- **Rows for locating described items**

━━━━━━━━

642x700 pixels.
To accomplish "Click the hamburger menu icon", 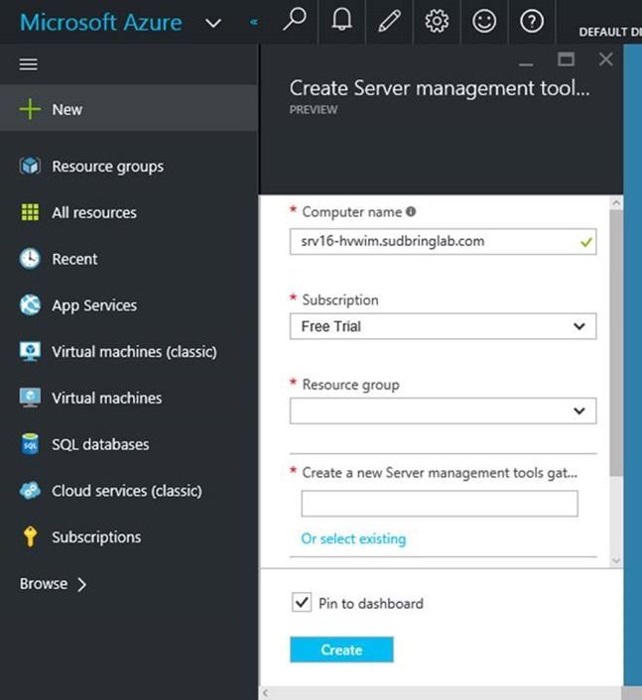I will 29,63.
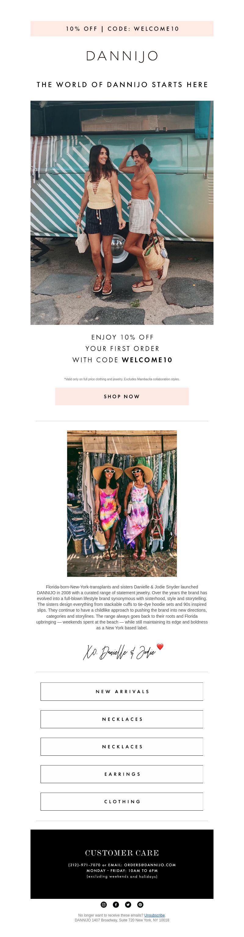The image size is (244, 937).
Task: Open the tie-dye dresses photo
Action: click(122, 503)
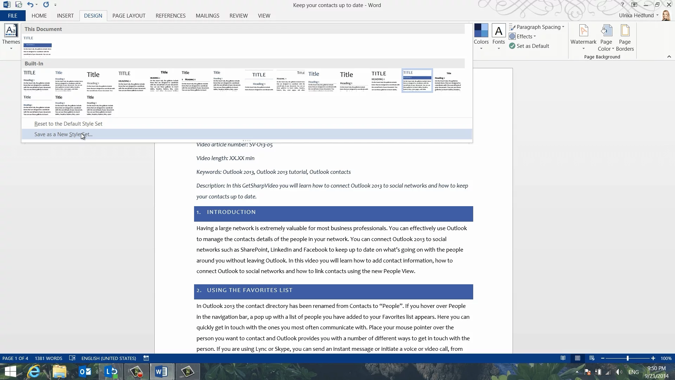Click the Save icon in quick access toolbar
Viewport: 675px width, 380px height.
click(x=19, y=5)
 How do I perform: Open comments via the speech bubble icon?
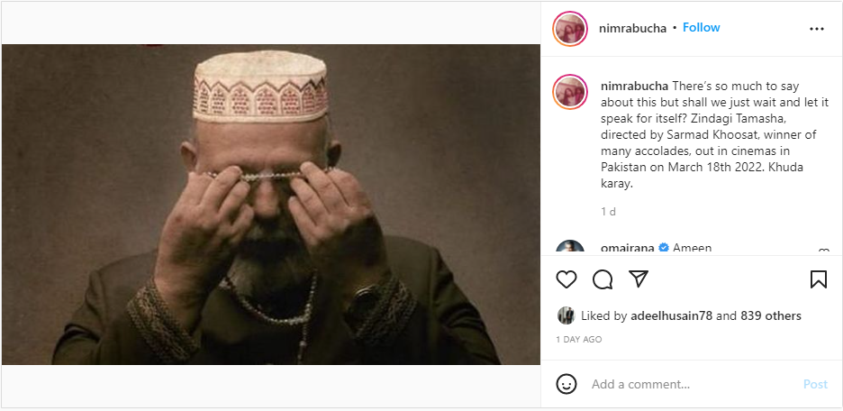coord(603,279)
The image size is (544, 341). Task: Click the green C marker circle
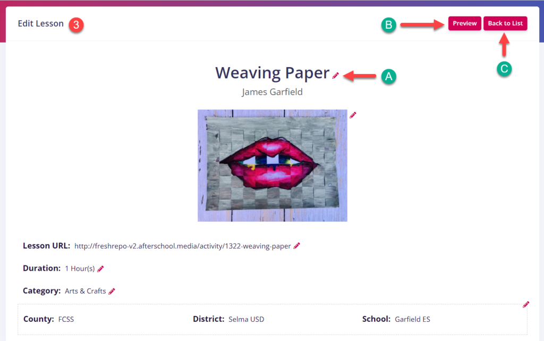click(x=504, y=69)
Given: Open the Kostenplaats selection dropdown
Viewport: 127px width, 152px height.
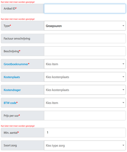Looking at the screenshot, I should (x=85, y=77).
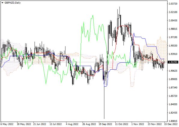
Task: Click the 23 Nov 2022 date label
Action: click(x=155, y=124)

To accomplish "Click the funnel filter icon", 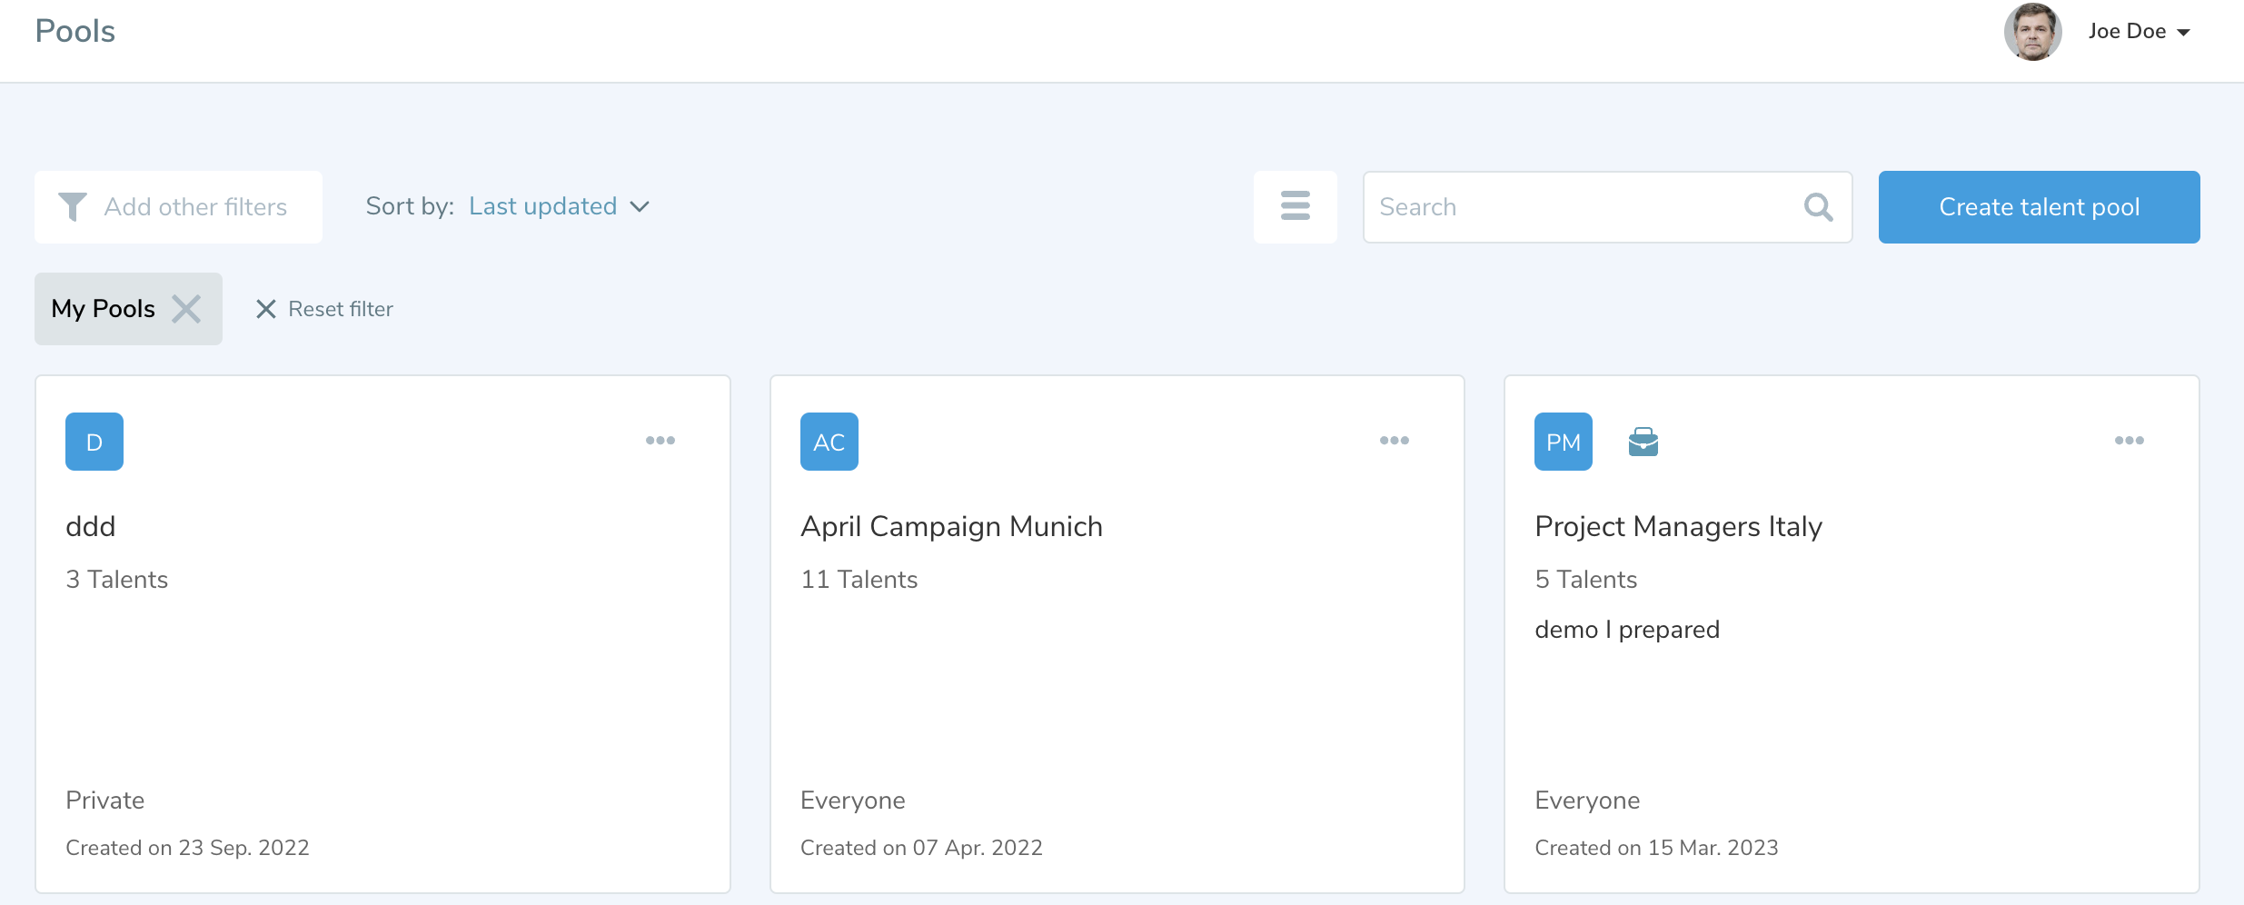I will (x=72, y=207).
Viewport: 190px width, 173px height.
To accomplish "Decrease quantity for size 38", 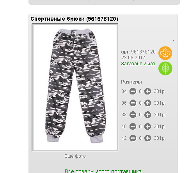I will click(x=133, y=115).
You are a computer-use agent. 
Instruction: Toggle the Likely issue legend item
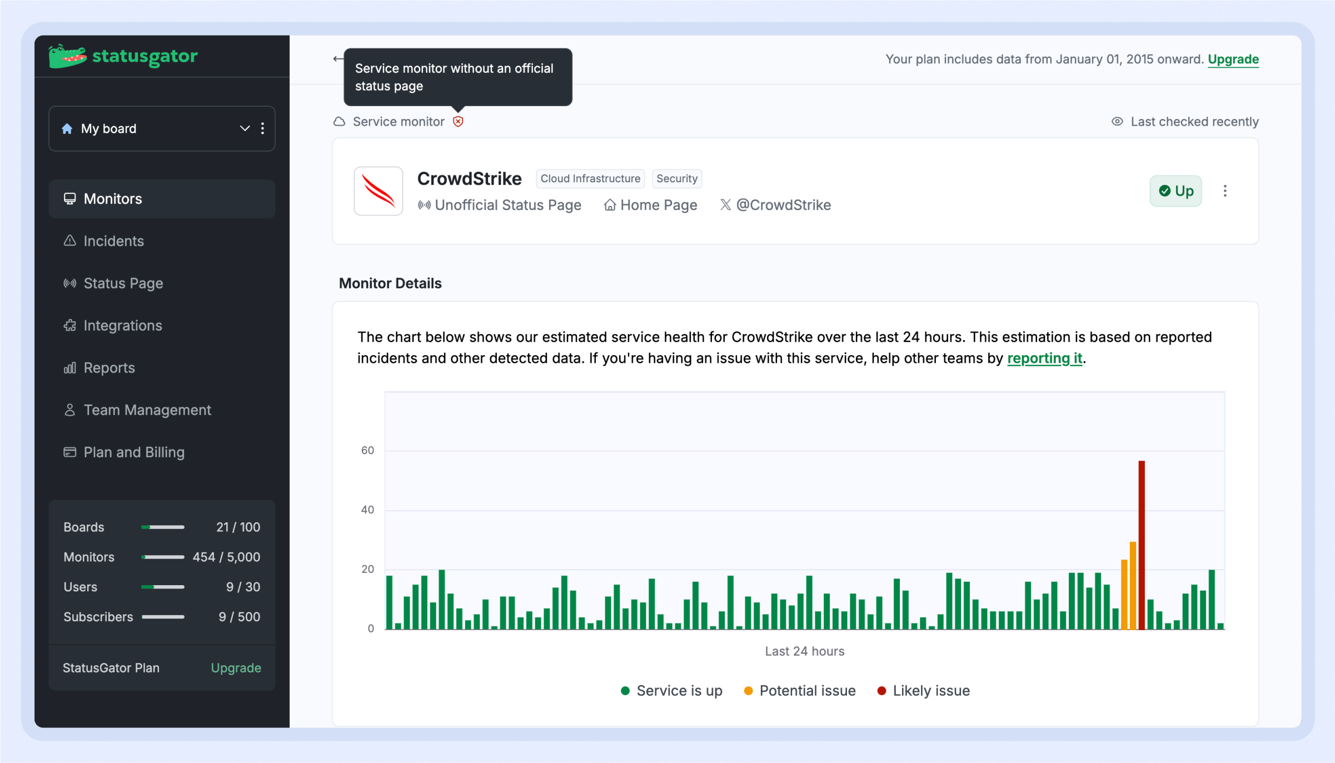(x=923, y=691)
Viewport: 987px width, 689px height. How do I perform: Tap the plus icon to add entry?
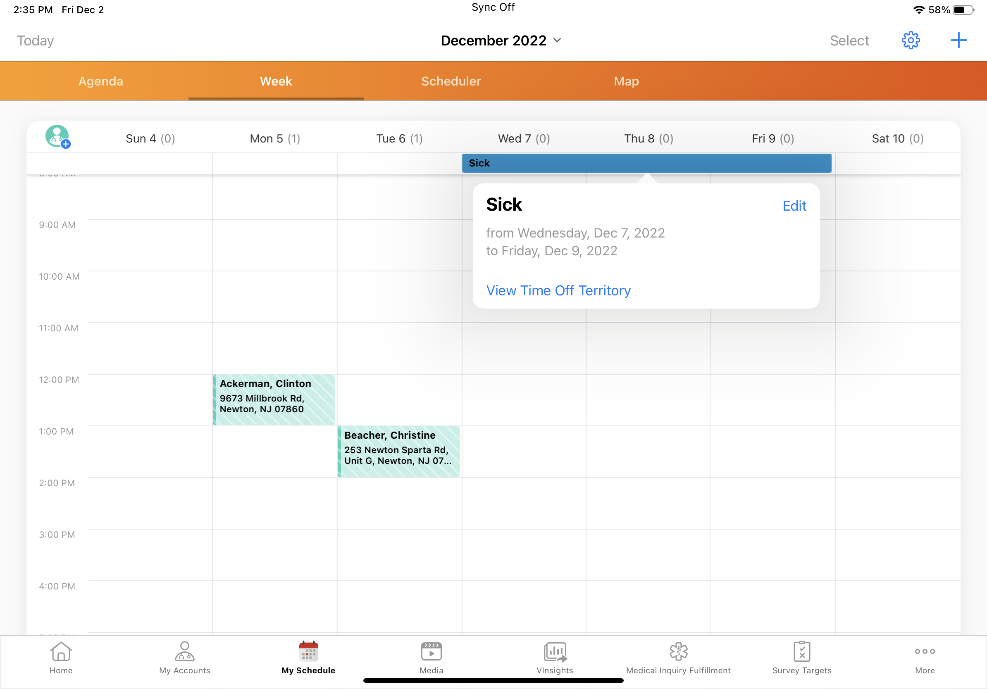click(958, 40)
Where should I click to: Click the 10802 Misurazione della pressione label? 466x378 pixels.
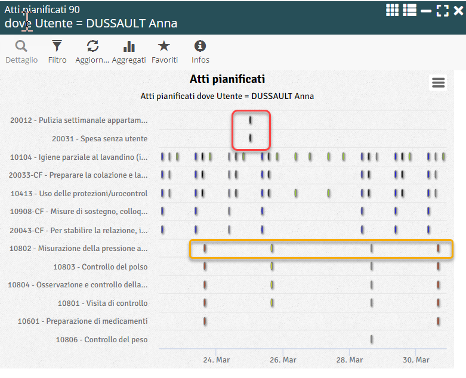pos(79,249)
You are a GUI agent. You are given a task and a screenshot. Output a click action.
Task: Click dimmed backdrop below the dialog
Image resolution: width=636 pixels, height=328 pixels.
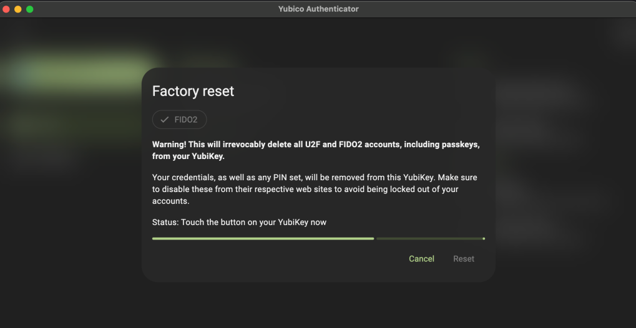[318, 306]
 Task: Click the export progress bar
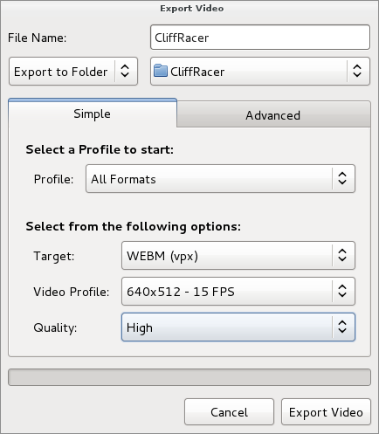(190, 377)
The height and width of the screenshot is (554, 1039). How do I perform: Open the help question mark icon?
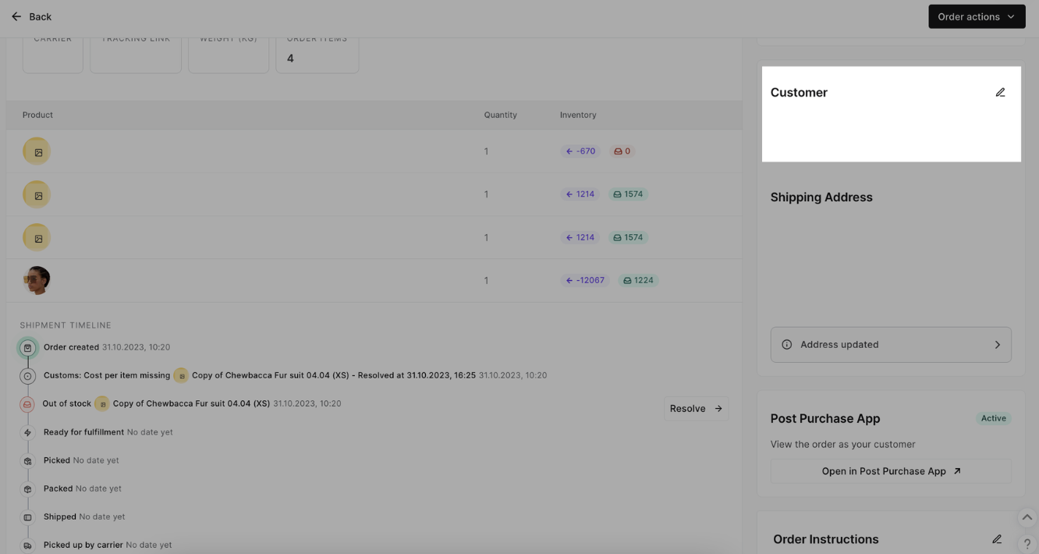point(1027,544)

━━━━━━━━

- **Aim**
Copy out everything from the line containing "The height and" down to the end of the rows, character for character. Leave the pictures out.

- **Written solution**
The height and width of the screenshot is (554, 1039). How do I perform: Open the help question mark icon?
point(1027,544)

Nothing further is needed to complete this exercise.